▶ TASK GOAL
Where the listing below reaches the line containing "[Open] (48, 2528)", start writing out lines exactly, and stop once the line containing "Antenne Pro-XY Gros-de-Vaud (449, 625)" has been written.

EXTRACTED RECORDS Start Marker

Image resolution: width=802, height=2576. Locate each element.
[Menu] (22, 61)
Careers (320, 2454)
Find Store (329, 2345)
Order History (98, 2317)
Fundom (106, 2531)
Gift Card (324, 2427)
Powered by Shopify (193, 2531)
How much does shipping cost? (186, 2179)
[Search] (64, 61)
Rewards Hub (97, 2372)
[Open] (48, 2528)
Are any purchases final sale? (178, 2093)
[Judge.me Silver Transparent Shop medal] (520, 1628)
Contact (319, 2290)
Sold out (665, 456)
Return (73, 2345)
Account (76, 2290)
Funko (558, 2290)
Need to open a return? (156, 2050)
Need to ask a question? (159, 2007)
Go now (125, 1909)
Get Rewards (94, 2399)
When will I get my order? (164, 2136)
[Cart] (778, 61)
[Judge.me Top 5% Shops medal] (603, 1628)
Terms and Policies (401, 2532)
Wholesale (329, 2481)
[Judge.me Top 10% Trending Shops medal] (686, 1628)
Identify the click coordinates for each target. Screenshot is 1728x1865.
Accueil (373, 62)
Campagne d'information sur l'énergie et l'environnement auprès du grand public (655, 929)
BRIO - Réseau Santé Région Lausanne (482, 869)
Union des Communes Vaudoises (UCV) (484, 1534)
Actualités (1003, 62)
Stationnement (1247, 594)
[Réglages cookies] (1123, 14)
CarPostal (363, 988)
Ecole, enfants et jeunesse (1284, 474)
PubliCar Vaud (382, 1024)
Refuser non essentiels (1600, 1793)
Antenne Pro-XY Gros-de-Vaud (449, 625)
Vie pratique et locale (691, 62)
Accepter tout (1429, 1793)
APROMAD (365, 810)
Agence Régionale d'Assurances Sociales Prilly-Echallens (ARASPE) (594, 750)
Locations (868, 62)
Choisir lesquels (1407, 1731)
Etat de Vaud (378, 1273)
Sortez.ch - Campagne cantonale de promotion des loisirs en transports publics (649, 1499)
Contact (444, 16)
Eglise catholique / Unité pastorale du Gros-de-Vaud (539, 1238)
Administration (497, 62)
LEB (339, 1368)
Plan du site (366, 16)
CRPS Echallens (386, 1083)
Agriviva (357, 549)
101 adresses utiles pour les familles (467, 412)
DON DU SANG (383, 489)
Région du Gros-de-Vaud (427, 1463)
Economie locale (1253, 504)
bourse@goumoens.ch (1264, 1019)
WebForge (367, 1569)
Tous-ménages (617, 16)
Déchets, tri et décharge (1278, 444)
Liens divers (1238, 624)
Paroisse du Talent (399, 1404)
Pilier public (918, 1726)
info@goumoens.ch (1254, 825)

EXTRACTED RECORDS End Marker

▶ RESPONSE
[Open] (48, 2528)
Are any purchases final sale? (178, 2093)
[Judge.me Silver Transparent Shop medal] (520, 1628)
Contact (319, 2290)
Sold out (665, 456)
Return (73, 2345)
Account (76, 2290)
Funko (558, 2290)
Need to open a return? (156, 2050)
Need to ask a question? (159, 2007)
Go now (125, 1909)
Get Rewards (94, 2399)
When will I get my order? (164, 2136)
[Cart] (778, 61)
[Judge.me Top 5% Shops medal] (603, 1628)
Terms and Policies (401, 2532)
Wholesale (329, 2481)
[Judge.me Top 10% Trending Shops medal] (686, 1628)
Identify the click coordinates for each target. Screenshot is 1728x1865.
Accueil (373, 62)
Campagne d'information sur l'énergie et l'environnement auprès du grand public (655, 929)
BRIO - Réseau Santé Région Lausanne (482, 869)
Union des Communes Vaudoises (UCV) (484, 1534)
Actualités (1003, 62)
Stationnement (1247, 594)
[Réglages cookies] (1123, 14)
CarPostal (363, 988)
Ecole, enfants et jeunesse (1284, 474)
PubliCar Vaud (382, 1024)
Refuser non essentiels (1600, 1793)
Antenne Pro-XY Gros-de-Vaud (449, 625)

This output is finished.